After the four sessions, we asked people if they wished to continue or not. They did. At the end of the first year, we asked again, Do you want to carry on in the new year or not? They did, and the answer has been “yes” for 25 years.
I’ve spent some time on the origins of Ephesus because people know less about them – and the nearer we get to today, the more you’ll be aware of anyway.
Milestones
Now I’ll touch on a few milestones in our development, and then reflect briefly on the unpredictable journey we’ve been on.
- Ephesus has a leaflet setting out our aims and emphases. In 25 years we’ve made only two changes. One is where we referred to “exploring new ways of understanding Christian faith in [our] increasingly secular world”. That was changed to “understanding and expressing Christian faith”, etc.
- And we originally had “Its God is the I AM God, not a God defined, a God ‘out there” Then someone said: “I don’t know what that means”, and I said “Neither do I.” So we changed it to “Each person is free to think of God and express that understanding in his or her own way”. Behind both of those, of course, was an attempt to emphasise an open, non-dogmatic approach, and not pin talk of God down in a doctrinal straitjacket.
- We moved about town. We’ve met in the national offices of the Presbyterian Church, at St Andrew’s on The Terrace, St Peter’s Undercroft, Crossways, Trinity Union (Wellington South), and in recent years at Johnsonville Uniting Church.
- In 1993 we began to spend a weekend away, first in the Marist Brothers’ beach house at Otaki, then at the Magnificat Community at Cross Creek. The purpose in 1993 was to watch and discuss Don Cupitt’s Sea of Faith TV series, and in following years The Power of Myth, Healing and the Mind, and so on. We obviously valued these weekends, and they continued till Covid, and subsequently an ageing membership, led to our dropping them.
- Ephesus was heavily involved in forming the Sea of Faith Network in New Zealand – eight members of the foundation committee were from Ephesus, and we planned the first national conference at Hamilton. Ephesus and Sea of Faith overlapped closely at first, but since then they’ve diverged and taken their own paths. Which is fair enough.
- We allowed ourselves the freedom to fail. If something was worth trying, it seemed better to try it – and if it didn’t work, we learnt something for next time.

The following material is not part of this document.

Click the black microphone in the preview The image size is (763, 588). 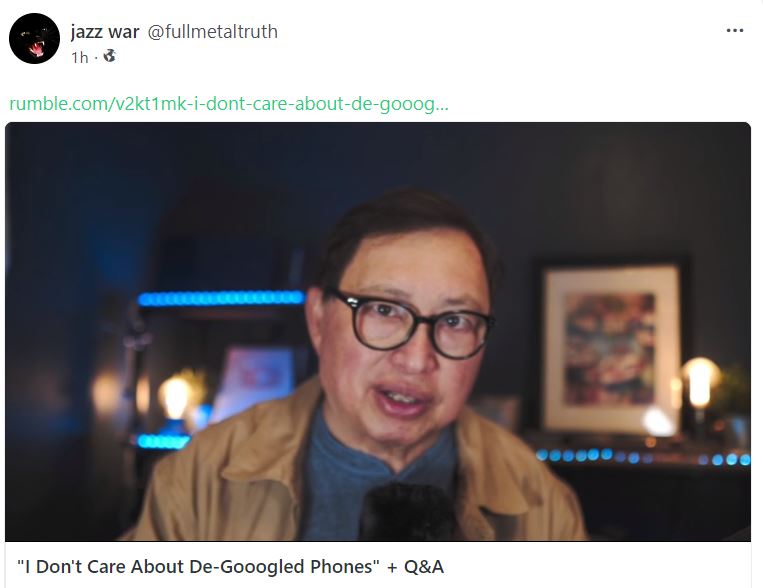click(x=409, y=513)
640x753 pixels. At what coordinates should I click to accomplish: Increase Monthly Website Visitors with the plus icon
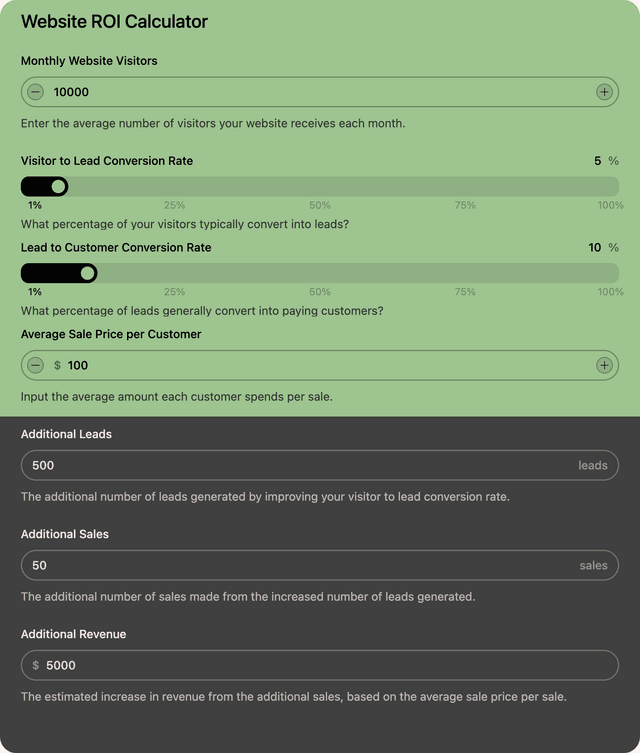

- Ephesus recognised gradually that there’s more to faith than endlessly chewing the fat on worthy topics. That led to our actively exploring new ways to express what we were discovering, and so to a new approach to liturgy. Lots of people have been involved at various times in the preparation and performance of liturgies, with Jill Harris making a major contribution. In the longer term, reclaiming liturgy is probably the most important thing we do.
- Out of our exploring and honest sharing there has developed a sense of community, a valuing of, and commitment to, one another.
- Another milestone was, after 10 years, my relinquishing the roles of devising our programme and acting as co-ordinator for the group. It isn’t my group, it’s our group. And we’ve been well served over the years by Maxine Cunningham, Norm Ely, Jeanette Brunton, Archie Kerr, Rob Wilkinson, Margaret Rushbrook, and today (2024) Maria Cash.
So has it all been worthwhile? I can only answer personally, and for me yes, in spades. They’ve been years of delving, widening horizons, exploring themes that are off limits or frowned on in a lot of church circles. Years of fluctuation in degrees of participation, but there have always been opportunities to participate, and encouragement to participate. Years of making new friends and, sadly, losing old ones; yet we will remember them, for they remain part of the fabric of our communal experience.
So here we are, 25 years on, still ready to learn what we can, still ready to share in the life of a unique faith community, still aspiring in our consumer society to be more rather than to have more. At least I hope so.
So are we yet alive? Too right we are, and let’s go on together, in the hope that the best is yet to be.